My Christmas Day revelation began this morning when I climbed into the shower, and was completed as I packed my bags for the trip home. I am a nerd. Only a nerd would forget to pack enough extra underwear while managing a meticulous book bag—complete with multiple books, Bibles, highlighters, pens, notebooks, laptop and every cord needed for enjoying the same. And the definition of the word “meticulous” leaves the comparative weights of the two bags to the reader’s imagination.

It seems I always write my thorns in the flesh, my struggles, the hard things. It’s true, because I write them to get them out of my system. The good things, the happy things I want to savor, to keep, but not to evaluate, pick apart, weigh out and measure. But I do want to remember them, and for the sake of memorial, I should record them with equal determination.

The trip home was shortened by sleep, “The Best Christmas Pageant Ever” and lighthearted teasing. Said Mom after switching drivers, “Ooh! I left my keys in the back.” Papa looked up from his book and waited for the punchline. “Do you want to go somewhere right away or should I crawl back there and get them?” Fishing his keys out of his back pocket, Papa wondered, “If that’s what you wanted, why didn’t you just ask?” Mom shrugged. “I just wanted you to say, ‘Oh here, sweetheart. You can use mine.” The corners of Papa’s mouth twitched as he handed the keys over. “I see,” he said, then added “Sweatheart.”

A few minutes later I heard him clear his voice as he studied the GPS. “I bet you didn’t realize what happens when the sun goes down.” We all perked up, waiting for some nifty, new information his toy would provide. “It gets dark.” Bewildered, Josiah and I looked at each other and then burst out laughing. “Stick around me,” Papa advised, “And you’re likely to learn a lot.”

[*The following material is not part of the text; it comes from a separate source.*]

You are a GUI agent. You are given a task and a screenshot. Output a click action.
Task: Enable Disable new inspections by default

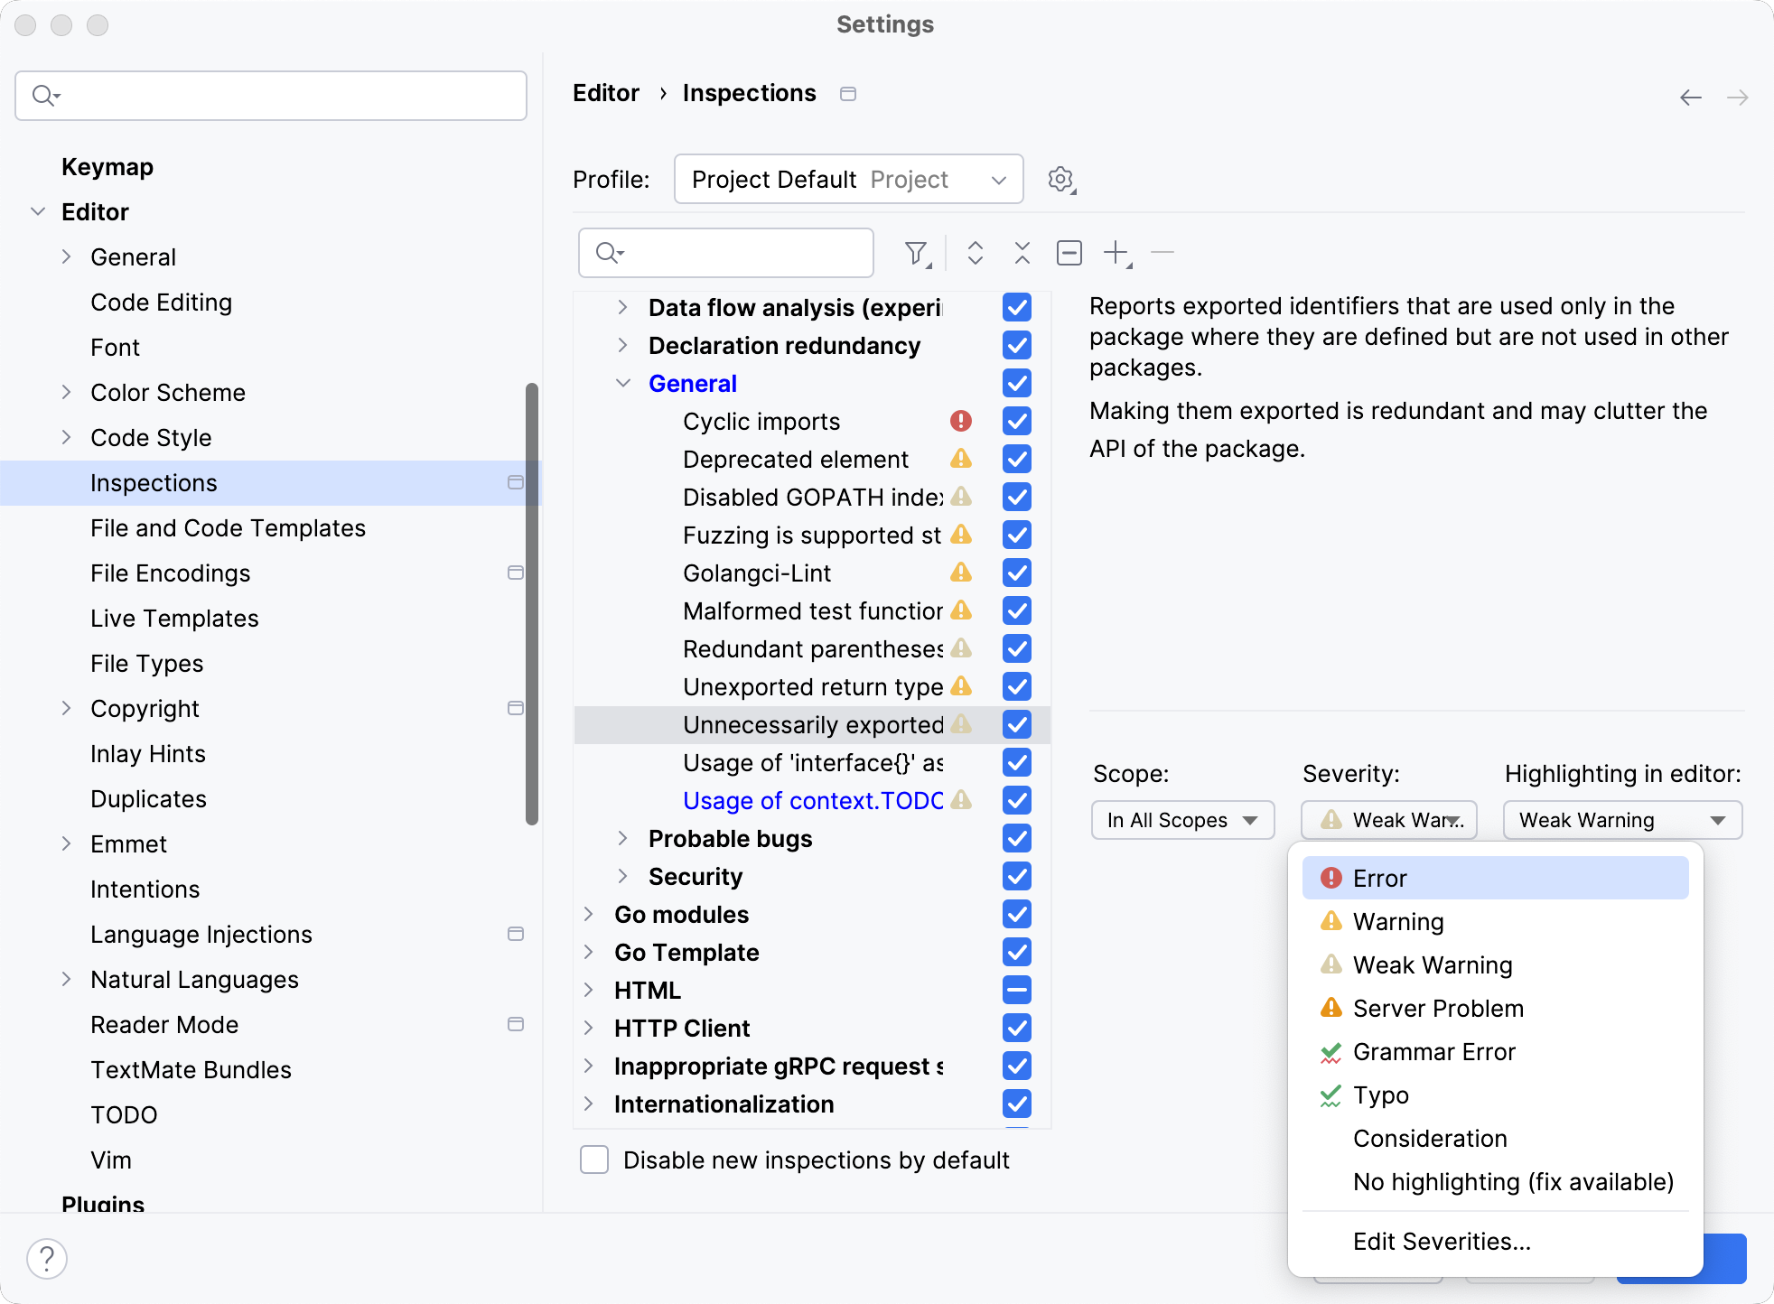[594, 1160]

The heavy cooler banged against my legs as I stopped short on the porch, my mouth dropping open. The first one to the house, I knew the French door standing wide open could mean only one thing: it had been standing open for the past five days. My stomach flip-flopped as I walked into the dark house, but the only obvious intruders were a couple of crinkly leaves.

Before leaving Grandma’s house this morning, we watched “The Nativity Story”, courtesy of Nathaniel and Lauren. I was struck by the picture it painted of Joseph “a righteous man” who also exhibited impressive mercy and instant obedience. Inspired, I searched out everything the Bible had to say about this surrogate father of Christ and found very little. Not a single word. Not one. In spite of having a non-speaking part in the drama of the incarnation, this man’s actions spoke with profound eloquence. As a righteous man, he could not marry Mary and smear his own reputation by acknowledging her child his own. And yet, he would not accuse her, see her stone and free himself to marry another. Instead, sacrificing his own happiness, since he would not be able to marry later, he intended to divorce her quietly and spare her life and that of her child. Joseph was a man of God—unable to live with sin, unwilling to destroy the sinner. In the footsteps of his namesake, Joseph receives three dreams from the Lord, and immediately rises from his bed and obeys—even at risk to himself, his reputation and his business. May I be just, abhorring the presence of sin in my own life, yet merciful to those caught in its snare, and always, instantly, unquestioningly obedient to the Word of the Lord.

Lord, Thy mercy overlooked
The sins Thou’d written in Thy book
Until the time that Thou could send
Thy Son to seek and save all men.

May I, too, be quick to see
The need of all humanity
For the mercy Thou would give
That those who judge themselves might live.